Queen’s guitarist, Brian May, revealed in a recent interview with The London Times that he nearly died from a “stomach explosion” earlier this year. The stomach explosion was reportedly caused due to complications after an earlier arterial surgery May had needed following a heart attack in the month of May.
In a series of unfortunate events that first began after May tore his gluteus maximus muscle, a muscle which is located in the buttocks, while gardening, doctors discovered during an MRI that May had a severely compressed sciatic nerve. May suffered a heart attack not long after learning about his compressed sciatic nerve. Finding that the heart attack was caused due to an arterial disease, three stents were placed in May’s arteries. Soon-after, May found himself having complications from the medicine he had been given, with one of them being a stomach explosion.
The Queen guitarist exclaimed how lucky he felt to be alive, and made reassurances that he is now doing better.
“I’m incredibly grateful that I now have a life to lead again,” May said in his interview with The London Times. “I was actually very near death… But I’m good. I’m here. I’m ready to rock.”

EXTRACTED INFORMATION:
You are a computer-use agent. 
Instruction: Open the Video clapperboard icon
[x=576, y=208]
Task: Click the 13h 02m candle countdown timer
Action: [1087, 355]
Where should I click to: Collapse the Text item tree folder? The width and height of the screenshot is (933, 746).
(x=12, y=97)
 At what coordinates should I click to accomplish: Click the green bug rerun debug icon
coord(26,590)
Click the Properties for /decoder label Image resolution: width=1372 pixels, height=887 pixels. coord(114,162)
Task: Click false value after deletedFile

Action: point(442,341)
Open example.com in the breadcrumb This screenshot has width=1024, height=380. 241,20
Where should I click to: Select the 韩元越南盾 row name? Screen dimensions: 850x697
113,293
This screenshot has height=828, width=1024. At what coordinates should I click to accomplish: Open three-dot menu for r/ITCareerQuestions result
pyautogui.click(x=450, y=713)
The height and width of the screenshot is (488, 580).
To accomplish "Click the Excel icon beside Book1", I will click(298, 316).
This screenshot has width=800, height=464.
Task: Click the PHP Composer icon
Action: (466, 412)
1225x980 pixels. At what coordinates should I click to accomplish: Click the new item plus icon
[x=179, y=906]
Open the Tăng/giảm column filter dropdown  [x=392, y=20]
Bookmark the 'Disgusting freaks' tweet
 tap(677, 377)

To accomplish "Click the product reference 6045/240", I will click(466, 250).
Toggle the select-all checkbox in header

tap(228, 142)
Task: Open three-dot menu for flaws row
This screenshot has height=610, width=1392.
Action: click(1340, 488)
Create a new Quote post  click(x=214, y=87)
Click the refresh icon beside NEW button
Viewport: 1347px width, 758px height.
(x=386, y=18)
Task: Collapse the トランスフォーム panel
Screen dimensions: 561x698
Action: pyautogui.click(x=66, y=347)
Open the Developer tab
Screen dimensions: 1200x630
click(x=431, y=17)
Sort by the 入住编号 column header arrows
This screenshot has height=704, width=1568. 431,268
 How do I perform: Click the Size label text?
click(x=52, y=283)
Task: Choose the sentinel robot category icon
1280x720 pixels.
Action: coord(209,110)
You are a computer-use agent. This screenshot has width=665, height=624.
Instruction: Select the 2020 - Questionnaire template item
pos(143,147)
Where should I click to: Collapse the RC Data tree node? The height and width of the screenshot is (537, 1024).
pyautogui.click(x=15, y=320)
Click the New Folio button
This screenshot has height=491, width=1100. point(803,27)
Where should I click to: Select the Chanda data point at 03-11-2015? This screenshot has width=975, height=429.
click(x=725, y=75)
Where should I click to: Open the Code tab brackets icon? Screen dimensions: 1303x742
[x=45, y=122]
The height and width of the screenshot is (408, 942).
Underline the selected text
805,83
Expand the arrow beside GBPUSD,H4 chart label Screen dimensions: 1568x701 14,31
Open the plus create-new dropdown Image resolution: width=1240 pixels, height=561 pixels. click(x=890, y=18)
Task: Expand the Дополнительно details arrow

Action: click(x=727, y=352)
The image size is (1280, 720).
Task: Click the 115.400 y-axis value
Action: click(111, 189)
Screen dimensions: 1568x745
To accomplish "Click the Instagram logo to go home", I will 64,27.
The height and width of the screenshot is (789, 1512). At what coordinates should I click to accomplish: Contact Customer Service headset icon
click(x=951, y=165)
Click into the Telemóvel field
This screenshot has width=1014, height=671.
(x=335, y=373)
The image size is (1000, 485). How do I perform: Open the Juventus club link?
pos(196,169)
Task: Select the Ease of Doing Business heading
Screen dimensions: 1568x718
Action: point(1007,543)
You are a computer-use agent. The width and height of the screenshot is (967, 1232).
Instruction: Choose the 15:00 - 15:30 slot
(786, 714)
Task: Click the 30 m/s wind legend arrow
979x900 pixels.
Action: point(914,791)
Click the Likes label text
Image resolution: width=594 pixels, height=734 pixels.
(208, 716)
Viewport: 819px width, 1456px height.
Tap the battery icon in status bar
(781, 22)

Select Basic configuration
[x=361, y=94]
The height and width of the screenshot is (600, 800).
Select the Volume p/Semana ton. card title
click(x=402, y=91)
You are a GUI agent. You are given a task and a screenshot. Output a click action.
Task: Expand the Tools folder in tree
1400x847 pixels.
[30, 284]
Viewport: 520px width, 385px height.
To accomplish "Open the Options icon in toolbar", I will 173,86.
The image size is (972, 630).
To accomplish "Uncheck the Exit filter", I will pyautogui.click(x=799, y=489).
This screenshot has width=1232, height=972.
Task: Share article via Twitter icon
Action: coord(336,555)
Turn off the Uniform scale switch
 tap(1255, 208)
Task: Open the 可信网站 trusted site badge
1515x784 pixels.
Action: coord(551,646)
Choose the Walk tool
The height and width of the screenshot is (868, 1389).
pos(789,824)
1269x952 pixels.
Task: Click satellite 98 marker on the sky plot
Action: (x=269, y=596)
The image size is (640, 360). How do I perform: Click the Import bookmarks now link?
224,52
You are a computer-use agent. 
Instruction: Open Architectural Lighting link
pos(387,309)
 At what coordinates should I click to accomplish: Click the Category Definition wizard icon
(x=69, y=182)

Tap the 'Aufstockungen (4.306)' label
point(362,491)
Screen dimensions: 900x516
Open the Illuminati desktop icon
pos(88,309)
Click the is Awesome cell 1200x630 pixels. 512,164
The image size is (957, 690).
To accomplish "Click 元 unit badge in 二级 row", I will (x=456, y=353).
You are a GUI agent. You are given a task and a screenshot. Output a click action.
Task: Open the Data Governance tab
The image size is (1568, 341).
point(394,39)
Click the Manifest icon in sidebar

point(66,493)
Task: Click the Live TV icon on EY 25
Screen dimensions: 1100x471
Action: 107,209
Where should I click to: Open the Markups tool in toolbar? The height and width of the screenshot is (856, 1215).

WORK REQUEST 1: According to the article on Brian May, how many stents were placed in his arteries?
WORK REQUEST 2: Rewrite the article on Brian May from "Queen’s guitarist, Brian" up to and including "a stomach explosion.", replacing "stomach explosion" with "stomach rupture".
WORK REQUEST 3: Translate this sentence from the article on Brian May into French: "The Queen guitarist exclaimed how lucky he felt to be alive, and made reassurances that he is now doing better."

TASK ANSWER 1: Three stents were placed in his arteries.

TASK ANSWER 2:
Queen’s guitarist, Brian May, revealed in a recent interview with The London Times that he nearly died from a “stomach rupture” earlier this year. The stomach rupture was reportedly caused due to complications after an earlier arterial surgery May had needed following a heart attack in the month of May.
In a series of unfortunate events that first began after May tore his gluteus maximus muscle, a muscle which is located in the buttocks, while gardening, doctors discovered during an MRI that May had a severely compressed sciatic nerve. May suffered a heart attack not long after learning about his compressed sciatic nerve. Finding that the heart attack was caused due to an arterial disease, three stents were placed in May’s arteries. Soon-after, May found himself having complications from the medicine he had been given, with one of them being a stomach rupture.

TASK ANSWER 3: Le guitariste de Queen s'est exclamé à quel point il se sentait chanceux d'être en vie, et a assuré qu'il allait désormais mieux.